I worked in batches to blend some of the juice, some of the sliced cukes, and an avocado together. Mix in some diced fresh dill, some salt and pepper to taste, and garnish with more fresh dill, and you have something that looks like this.

It’s good, but again, I’m not a cold soup eater. Mom liked it, and since it was for her anyway, that’s what matters. Plus, since it’s cold and doesn’t require reheating, we can take some over to the hospital Monday night while she’s locked in.

The other soup, of course, is the roasted red pepper soup. For this, you must have peppers.

Sliced lengthwise, seeded, and then pressed down on a baking sheet.

These go under the broiler until they’re blackened nicely. I’d have done this on the grill instead, but Mother Nature was rumbling outside (and still is as I type this), bringing us some welcome rain off and on. After they’re roasted, the peppers go into a bowl and are covered with some plastic wrap to steam a bit, which helps loosen the skins and makes them easier to peel. I also added a jalapeno to the roasting.

The other ingredients for this rather simple soup are prepped: onions – vidalias, of course, at this time of year – garlic, and some spices (pepper, bay, thyme).

The onions and garlic are sweated in a touch of olive oil over low heat. While that’s going on, the peppers are peeled and then given a rough chop. The sweet potato, baked earlier in the day, is scooped out of its skin. It’s so soft that nothing is really required for it.

When the onions are soft, the peppers, spices (in a tea ball, as I have no cheesecloth at the moment), sweet potato, and four cups of (my homemade) chicken stock go into the pan, with a dash of rice wine vinegar and a touch of Tabasco. Bring to a boil, then reduce the heat and simmer for 20-30 minutes.

Dig out the tea ball, add a bit of salt and pepper, then puree the soup in batches.

Before you know it, it’s soup. In this case, served with a dollop of sour cream and garnished with chives and fresh basil.
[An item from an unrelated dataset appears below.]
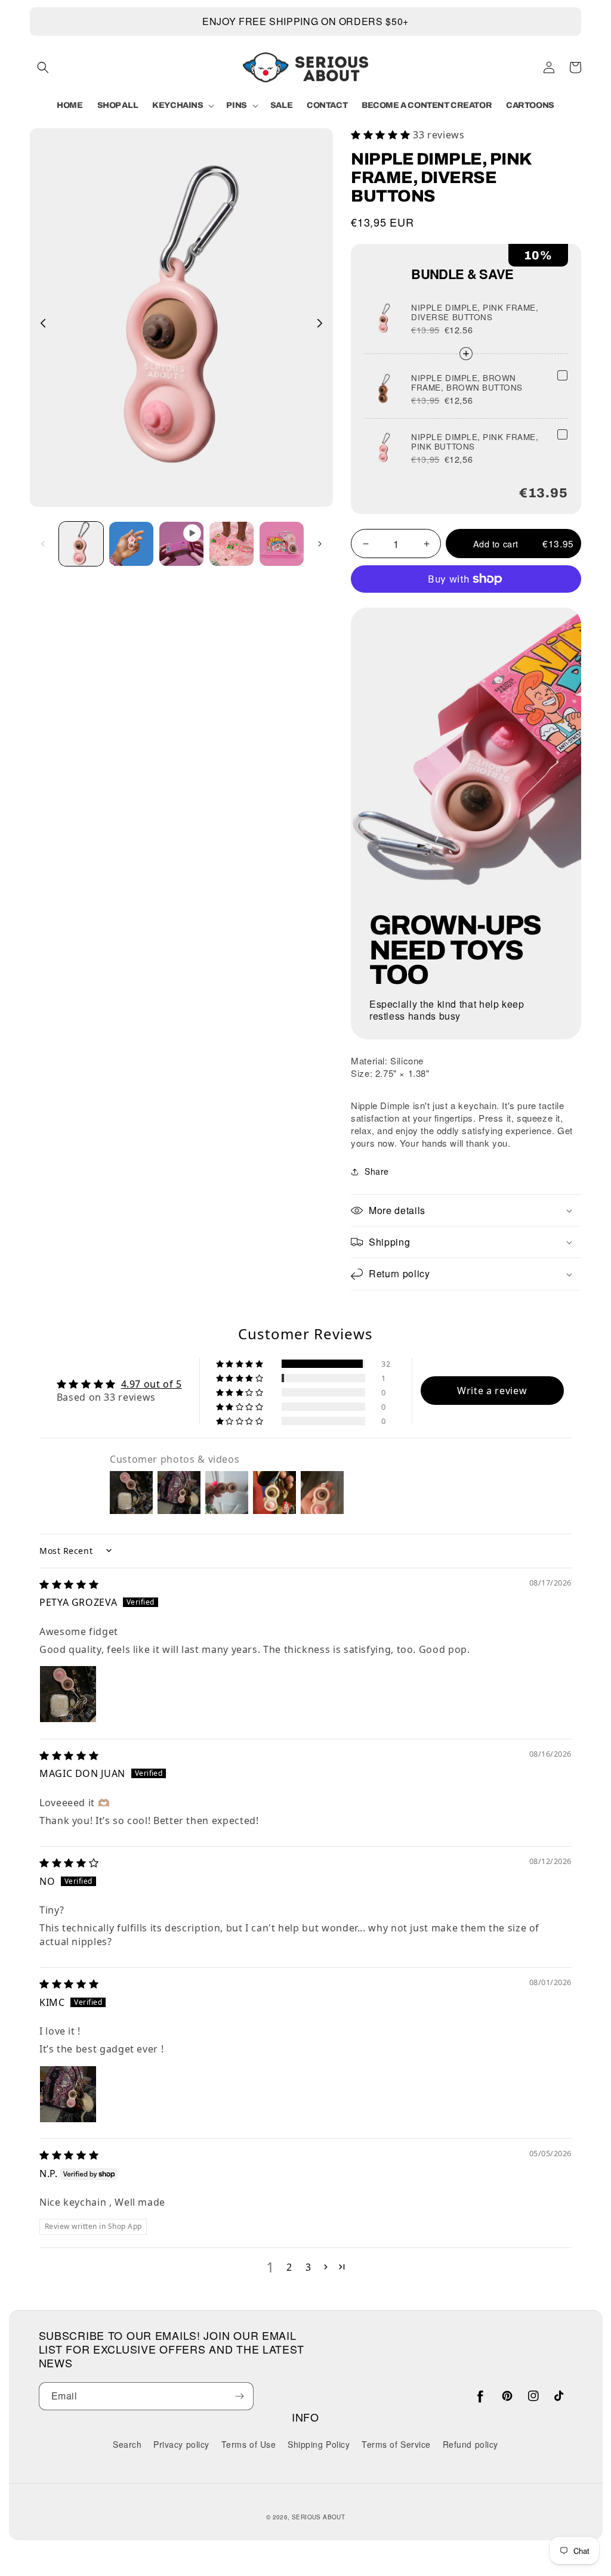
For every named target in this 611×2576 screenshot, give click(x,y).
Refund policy (470, 2444)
I liked this soup much better than the cuke soup, but then, I’m biased toward the heated soups. Served with a piece or two of crusty bread slathered with butter, perhaps a cheese or two, and it’s a meal. I settled just for the soup alone.

Each of the soups makes multiple servings (6) so there is plenty left over from both batches from our tasting this evening. Still, we must have an accounting. Below are the total costs for each and the total cost per serving as made.

Cucumber soup, total cost: 7.00
Roasted red pepper-sweet potato soup, total cost: 8.49

Total cost per serving, cucumber soup: 1.17
Total cost per serving, roasted red pepper soup: 1.42

The cucumber soup, by the way, requires no cooking at all. If it’s too hot to cook, or if you’re one of those raw food people, it’s not bad. Both soups are dead easy to prepare, lowfat, and low calorie.